> _EXERCISE DETAILS_: Please rewrite the items from the line containing "You are a computer-use" through the end of the items, swapping "screenshot" for "image" and changing nothing else. Omit the pictures from your answer.

> _DATA IN THIS EXERCISE_:
════
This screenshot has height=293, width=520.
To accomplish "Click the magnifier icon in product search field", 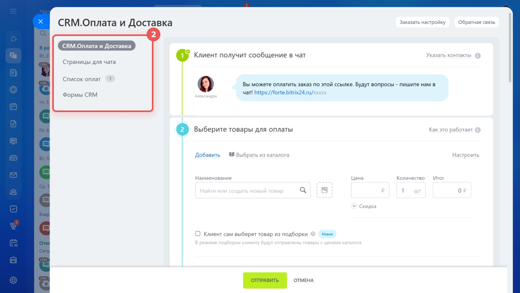I will pos(303,190).
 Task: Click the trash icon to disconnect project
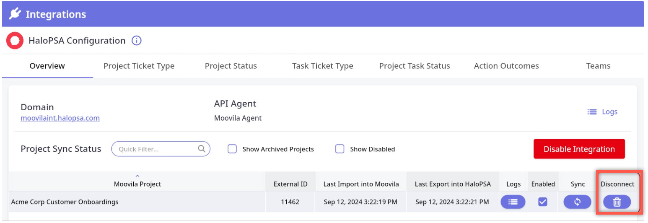[617, 202]
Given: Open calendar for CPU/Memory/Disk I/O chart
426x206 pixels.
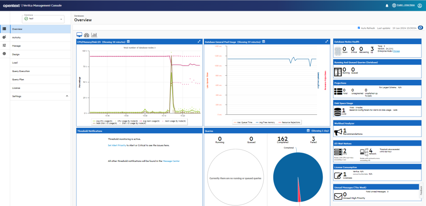Looking at the screenshot, I should tap(129, 42).
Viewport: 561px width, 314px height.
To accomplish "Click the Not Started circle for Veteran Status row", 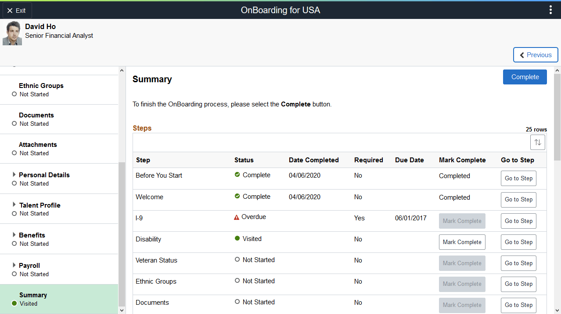I will 238,260.
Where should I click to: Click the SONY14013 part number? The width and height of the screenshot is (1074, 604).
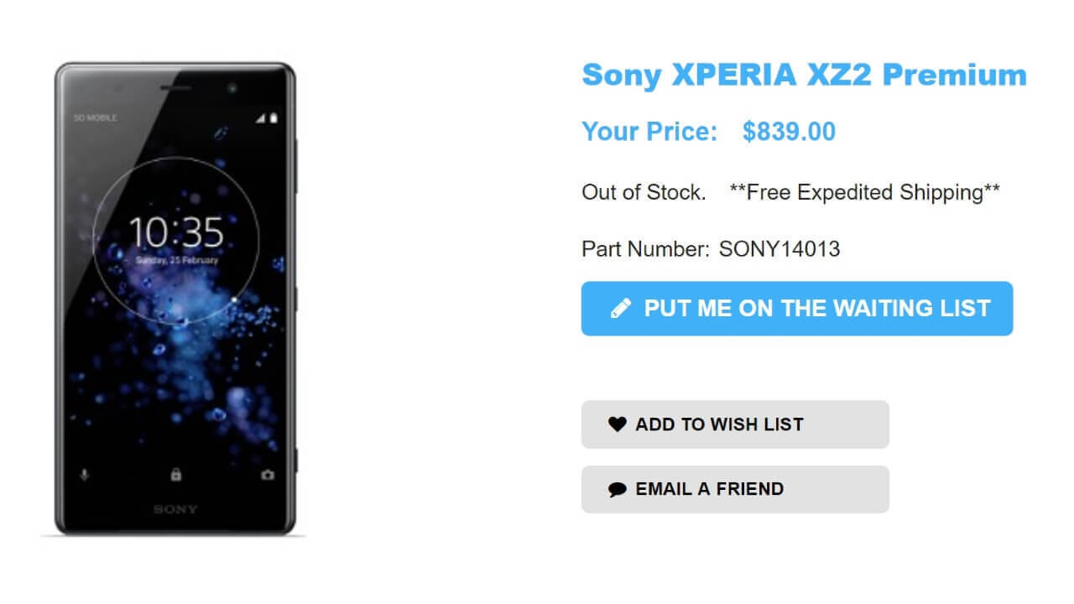point(779,249)
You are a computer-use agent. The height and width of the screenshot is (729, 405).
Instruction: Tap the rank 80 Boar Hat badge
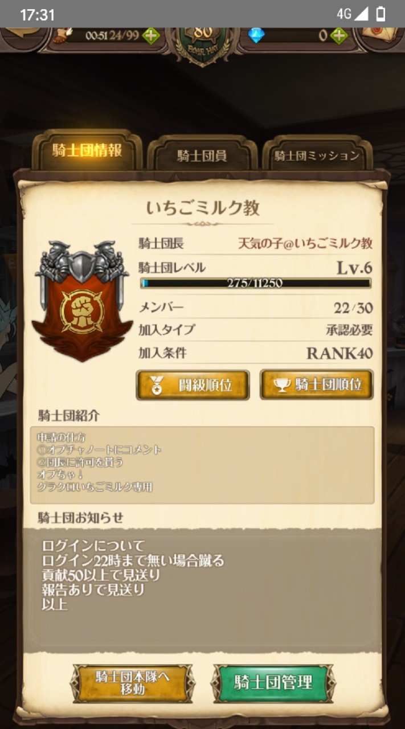(x=203, y=43)
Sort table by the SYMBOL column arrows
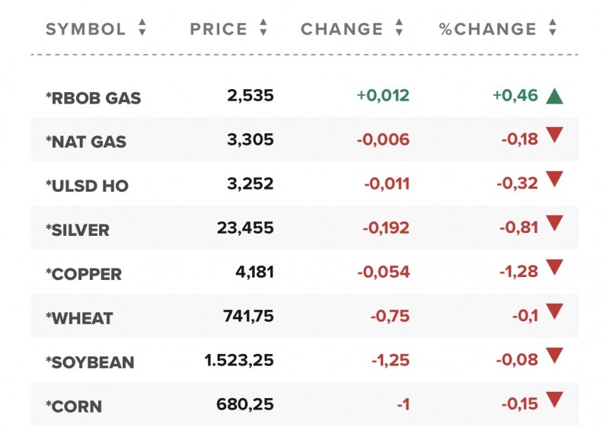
════
> _ANSWER_:
You are a computer-use agent. The height and width of the image is (729, 405).
Instruction: Tap the rank 80 Boar Hat badge
(x=203, y=43)
Sort table by the SYMBOL column arrows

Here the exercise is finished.